The New York Times recently reported that US Steel, a company benefiting enormously from Trump’s 25 percent steel tariff, has been able to block tariff relief because of its ties to Trump administration officials. Tariff relief would come in the form of exemption requests and many US companies are asking the Commerce Department for them.
US Steel has successfully denied many of the exemption requests because the company is allowed to object via the Commerce Department. As the New York Times reported, “[T]he Commerce Department, which is overseeing the process [of exclusion requests], also allowed American companies to argue against an exclusion request. The metal tariffs are the only ones so far to have such a process.”
What’s more, the Commerce Department has not granted any exemption requests that have received an objection from companies like US Steel.The request process began back in April, and the AP quoted David Spooner, a former US trade negotiator on the popularity of the process: “It sure seems like Commerce is just drowning in exclusion requests and will struggle to burn through them.”

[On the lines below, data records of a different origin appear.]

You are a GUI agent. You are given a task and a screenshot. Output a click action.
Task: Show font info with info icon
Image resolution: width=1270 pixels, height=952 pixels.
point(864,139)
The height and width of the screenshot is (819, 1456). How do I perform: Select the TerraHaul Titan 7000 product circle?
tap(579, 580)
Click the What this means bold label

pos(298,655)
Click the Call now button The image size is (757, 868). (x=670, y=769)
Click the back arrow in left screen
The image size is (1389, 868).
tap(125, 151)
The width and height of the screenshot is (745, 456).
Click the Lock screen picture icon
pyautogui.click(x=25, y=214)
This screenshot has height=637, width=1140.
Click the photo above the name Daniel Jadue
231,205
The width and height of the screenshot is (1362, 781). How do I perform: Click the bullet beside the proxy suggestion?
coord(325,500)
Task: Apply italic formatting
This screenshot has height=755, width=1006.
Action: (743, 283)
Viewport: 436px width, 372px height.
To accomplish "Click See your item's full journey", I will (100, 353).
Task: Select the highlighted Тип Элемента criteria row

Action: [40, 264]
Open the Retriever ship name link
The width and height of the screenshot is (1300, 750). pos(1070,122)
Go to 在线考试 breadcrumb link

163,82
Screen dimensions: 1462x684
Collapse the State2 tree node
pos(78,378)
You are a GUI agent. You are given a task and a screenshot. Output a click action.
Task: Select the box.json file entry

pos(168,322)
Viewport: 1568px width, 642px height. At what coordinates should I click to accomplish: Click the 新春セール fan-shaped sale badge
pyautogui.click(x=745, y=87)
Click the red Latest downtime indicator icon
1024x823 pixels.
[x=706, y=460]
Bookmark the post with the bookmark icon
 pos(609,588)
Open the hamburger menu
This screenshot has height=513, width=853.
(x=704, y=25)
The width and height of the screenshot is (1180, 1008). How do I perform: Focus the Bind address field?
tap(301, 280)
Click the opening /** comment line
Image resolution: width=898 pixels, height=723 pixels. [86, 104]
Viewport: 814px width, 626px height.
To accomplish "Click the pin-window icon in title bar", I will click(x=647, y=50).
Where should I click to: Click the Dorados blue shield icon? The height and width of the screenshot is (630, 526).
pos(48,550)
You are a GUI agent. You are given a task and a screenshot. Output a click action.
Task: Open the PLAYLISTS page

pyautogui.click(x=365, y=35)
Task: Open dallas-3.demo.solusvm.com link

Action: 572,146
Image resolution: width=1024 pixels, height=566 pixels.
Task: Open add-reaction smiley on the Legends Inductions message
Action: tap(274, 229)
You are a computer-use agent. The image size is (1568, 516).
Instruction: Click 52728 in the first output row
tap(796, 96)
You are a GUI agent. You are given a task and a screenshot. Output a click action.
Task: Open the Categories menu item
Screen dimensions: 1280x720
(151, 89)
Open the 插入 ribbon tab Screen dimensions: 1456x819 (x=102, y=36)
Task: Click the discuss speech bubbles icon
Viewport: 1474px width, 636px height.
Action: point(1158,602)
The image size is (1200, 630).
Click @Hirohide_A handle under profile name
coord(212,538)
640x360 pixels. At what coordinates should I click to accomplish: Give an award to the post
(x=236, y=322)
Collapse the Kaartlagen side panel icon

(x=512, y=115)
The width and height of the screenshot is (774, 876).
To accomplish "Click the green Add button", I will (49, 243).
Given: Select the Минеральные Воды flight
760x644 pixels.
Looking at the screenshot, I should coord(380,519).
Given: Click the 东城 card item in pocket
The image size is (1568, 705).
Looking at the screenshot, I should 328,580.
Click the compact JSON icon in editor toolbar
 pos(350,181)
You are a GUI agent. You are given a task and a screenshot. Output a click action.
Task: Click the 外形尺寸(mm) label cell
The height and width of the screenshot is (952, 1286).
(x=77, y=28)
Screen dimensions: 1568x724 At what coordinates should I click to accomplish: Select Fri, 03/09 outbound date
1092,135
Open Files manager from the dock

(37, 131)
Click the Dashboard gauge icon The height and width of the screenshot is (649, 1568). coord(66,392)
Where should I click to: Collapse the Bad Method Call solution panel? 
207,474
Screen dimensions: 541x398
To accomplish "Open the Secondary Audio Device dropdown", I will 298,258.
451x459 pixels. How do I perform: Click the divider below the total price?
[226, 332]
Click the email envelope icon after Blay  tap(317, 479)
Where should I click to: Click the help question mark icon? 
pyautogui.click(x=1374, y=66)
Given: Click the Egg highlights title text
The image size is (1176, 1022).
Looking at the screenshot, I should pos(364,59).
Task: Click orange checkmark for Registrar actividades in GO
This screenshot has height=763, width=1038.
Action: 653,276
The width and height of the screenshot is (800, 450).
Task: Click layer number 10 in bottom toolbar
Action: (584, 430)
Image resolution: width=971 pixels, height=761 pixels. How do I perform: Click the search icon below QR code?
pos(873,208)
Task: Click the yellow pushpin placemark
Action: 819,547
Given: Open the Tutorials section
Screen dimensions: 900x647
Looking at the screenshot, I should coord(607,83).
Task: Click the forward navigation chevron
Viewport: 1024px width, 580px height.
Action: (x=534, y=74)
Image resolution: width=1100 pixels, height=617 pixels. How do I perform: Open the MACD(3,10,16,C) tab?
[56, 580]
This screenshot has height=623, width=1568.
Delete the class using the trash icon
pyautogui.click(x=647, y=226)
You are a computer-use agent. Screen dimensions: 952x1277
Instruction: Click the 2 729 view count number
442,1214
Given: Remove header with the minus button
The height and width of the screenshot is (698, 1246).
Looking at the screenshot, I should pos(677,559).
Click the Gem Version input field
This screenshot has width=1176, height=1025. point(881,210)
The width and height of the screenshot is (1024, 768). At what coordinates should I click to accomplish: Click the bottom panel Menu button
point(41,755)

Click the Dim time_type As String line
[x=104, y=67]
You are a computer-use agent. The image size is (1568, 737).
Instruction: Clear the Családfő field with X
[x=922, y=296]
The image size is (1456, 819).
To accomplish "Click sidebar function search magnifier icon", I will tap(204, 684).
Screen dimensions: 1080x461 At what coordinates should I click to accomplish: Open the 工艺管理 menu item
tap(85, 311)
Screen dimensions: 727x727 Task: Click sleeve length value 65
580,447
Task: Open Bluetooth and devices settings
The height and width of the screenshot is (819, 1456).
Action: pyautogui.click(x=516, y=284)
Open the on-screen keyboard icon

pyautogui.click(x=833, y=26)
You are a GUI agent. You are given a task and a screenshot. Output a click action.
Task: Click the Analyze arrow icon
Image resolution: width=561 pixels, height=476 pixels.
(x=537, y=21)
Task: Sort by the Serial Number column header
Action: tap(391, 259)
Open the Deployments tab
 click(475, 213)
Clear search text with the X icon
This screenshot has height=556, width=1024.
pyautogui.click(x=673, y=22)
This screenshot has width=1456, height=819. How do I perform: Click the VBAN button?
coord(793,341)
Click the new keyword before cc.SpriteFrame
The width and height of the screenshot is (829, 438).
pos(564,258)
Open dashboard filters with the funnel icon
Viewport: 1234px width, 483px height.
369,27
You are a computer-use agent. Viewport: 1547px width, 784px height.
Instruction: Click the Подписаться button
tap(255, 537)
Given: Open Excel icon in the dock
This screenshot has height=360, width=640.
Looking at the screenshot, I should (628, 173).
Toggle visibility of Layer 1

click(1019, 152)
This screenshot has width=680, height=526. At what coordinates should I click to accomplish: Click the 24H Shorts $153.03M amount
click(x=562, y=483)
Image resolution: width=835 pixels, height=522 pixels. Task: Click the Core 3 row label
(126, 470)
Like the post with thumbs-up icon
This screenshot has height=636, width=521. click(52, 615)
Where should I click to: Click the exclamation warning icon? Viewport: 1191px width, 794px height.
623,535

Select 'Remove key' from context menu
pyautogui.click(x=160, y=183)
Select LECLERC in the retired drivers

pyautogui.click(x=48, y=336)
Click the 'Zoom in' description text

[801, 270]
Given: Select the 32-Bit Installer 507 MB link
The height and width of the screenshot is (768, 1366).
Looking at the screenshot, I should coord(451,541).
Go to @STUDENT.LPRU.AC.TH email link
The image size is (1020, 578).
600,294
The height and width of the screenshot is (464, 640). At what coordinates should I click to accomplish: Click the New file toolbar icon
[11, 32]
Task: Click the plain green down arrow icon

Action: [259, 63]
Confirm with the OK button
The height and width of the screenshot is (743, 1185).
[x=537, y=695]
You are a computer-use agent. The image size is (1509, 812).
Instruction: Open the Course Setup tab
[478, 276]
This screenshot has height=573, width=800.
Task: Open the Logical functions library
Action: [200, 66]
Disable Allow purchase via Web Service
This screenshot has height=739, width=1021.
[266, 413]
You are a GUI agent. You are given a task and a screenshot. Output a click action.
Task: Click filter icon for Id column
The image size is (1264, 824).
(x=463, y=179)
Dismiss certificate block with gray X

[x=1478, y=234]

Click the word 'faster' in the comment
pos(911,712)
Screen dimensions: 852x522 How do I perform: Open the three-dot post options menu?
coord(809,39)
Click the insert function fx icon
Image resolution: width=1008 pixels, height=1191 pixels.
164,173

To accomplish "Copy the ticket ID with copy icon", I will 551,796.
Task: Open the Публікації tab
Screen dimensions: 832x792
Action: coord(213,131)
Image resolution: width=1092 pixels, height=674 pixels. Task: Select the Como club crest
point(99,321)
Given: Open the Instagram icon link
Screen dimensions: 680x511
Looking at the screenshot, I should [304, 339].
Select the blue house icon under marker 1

As luck would have it, Spooner is also a 2018 lobbyist for US Steel. According to his Federalist Society bio: “Mr. Spooner served as the Assistant Secretary of Commerce for Import Administration. In that capacity, Mr. Spooner led U.S. Government enforcement of trade remedy laws, principally the antidumping and anti-subsidy laws. He administered the Foreign Trade Zone system… chaired U.S.-China talks on macroeconomic reforms and the steel industry; and supervised the US Department of Commerce’s import safety initiatives.”
But Spooner may not be the most powerful person connected to US Steel. Gene Sperling, who was a key player in Hillary Clinton’s presidential campaigns as well as a member of both Bill Clinton’s and Barack Obama’s administrations, sits on the board of US Steel. Back in 2016, Elizabeth Brotherton-Bunch reported on comments made by Sterling while stumping for Hillary’s presidential campaign:
“Addressing the ongoing steel imports crisis is an example of where Clinton will get tough on China, Sperling said. China is creating massive amounts of steel (that is heavily subsidized by the government), far more than it can use. It needs to get rid of all that excess steel, so it is dumping it into the U.S. market at rock bottom prices, which is unfair to American workers and companies who operate in a free market and play by the rules… Clinton will make clear to China that it cannot support its own steel industry at the expense of American workers, Sperling said.”
So how does Sperling feel about Trump’s steel tariff, the tariff that benefits the company on whose board he sits? CBS News reported in January that, “Sperling voiced support for the president’s stance in regards to Beijing, saying the U.S. is justified in ;fighting against unfair trade practices by China,’ which includes allegations involving the dumping of steel and aluminum. ‘One area where I probably do have a little bit of agreement with Donald Trump is I do believe we needed to be tougher on China, on trade, so I do support that,’ said Sperling. ‘We should take a tougher line with China.'”
What’s more, US Steel has employed three former members of the Office of US Trade Representative: two from the Trump administration and one from Clinton’s.